By Kevin Wilson
The Internet helps me make friends, but it’s helped me keep so many more. People move for jobs, school, or family reasons, and I’m one mouse click away from keeping the friendship going.
Likewise, the Internet helps my friends keep up with me. There is Friend Type A, who reads every column I write for Freedom New Mexico online and knows about every matter in my life. There’s Friend Type B, who keeps tabs but only notices major changes like relationship status, job and mailing address. And then there’s Type C, who knows I’m alive and have access to the Internet.
Enter my friend, who we’ll call Jami. She’s somewhere between B and C, but I enjoy talking with her every once in a while, and found out she was taking part in a charity walk.
I wanted to help out, but donations are something usually left for Friend Type A. I didn’t want to project myself as Friend Type A, because it might create sexual tension when her actual Type A friends ask, “So who’s this guy giving money to you, hmmmm?”
So I decided I’d give to her cause anonymously. But now, I wonder if I’ve turned her other friends into Larry David.
During a hilarious episode of “Curb Your Enthusiasm” from last season, David donates money for the wing of a conservation organization. However, nobody cares because another person donated the same amount anonymously.
“I’m not crazy about that,” David said upon seeing the anonymous wall. “Now it looks like I’m just a guy who did mine for the credit, as opposed to Mr. Wonderful Anonymous.”
When his wife tells him she knows who made the donation, he gets further incensed.
“He told you; he must have wanted somebody to know.”
Well, she said, he didn’t want the fanfare.
“I don’t like the fanfare. Are you saying I like fanfare? Nobody told me I could be anonymous and tell people. I would have taken that option. You can’t have it halfway. You’re either anonymous or you’re not. It’s fake philanthropy, and it’s faux anonymity.”

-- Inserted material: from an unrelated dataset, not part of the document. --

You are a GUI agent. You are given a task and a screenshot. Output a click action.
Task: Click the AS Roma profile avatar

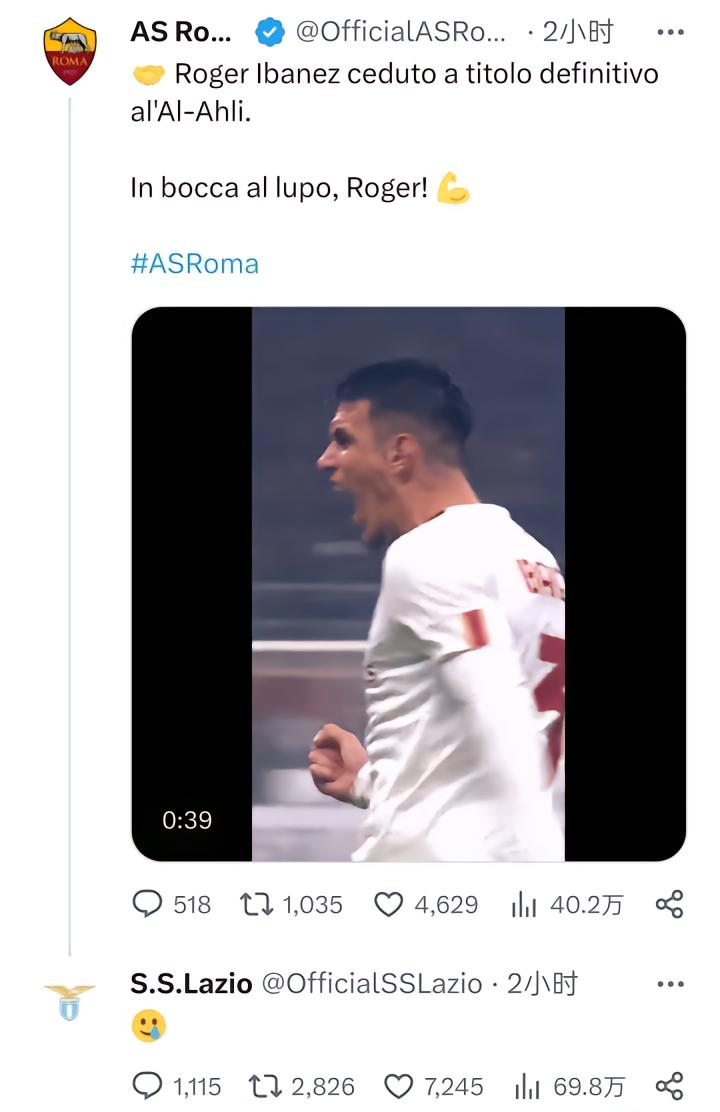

At the ceremony, the anonymous guy gets a room full of applause and David gets golf claps. A few days later, Larry gets his donation changed to “Anonymous,” but in typical “Curb” fashion, it comes back to bite him when he needs access to the museum but the security guard doesn’t know he donated a wing.
After watching this show, I’d like to think I’ve learned a lesson. Switching would cause a problem, so I stick to being anonymous.
It has its drawbacks. I can’t ask Jami too much about how the walk went, because then she’ll think in the back of her mind, “It’s kind of odd that he’s interested in my life, but he doesn’t care enough to donate a few bucks.”
That’s a misperception that may move me from in between Types B and C into a solid Type C range.
It might be the price I pay for my beliefs. I don’t believe in giving to charity to get your name on a wall or to get a tax donation; I do it because it’s simply a chance to give back for all those times people helped me in my life.
Consider this column my fanfare for helping Jami. She’s a Type C friend, so she won’t be reading about it any time soon.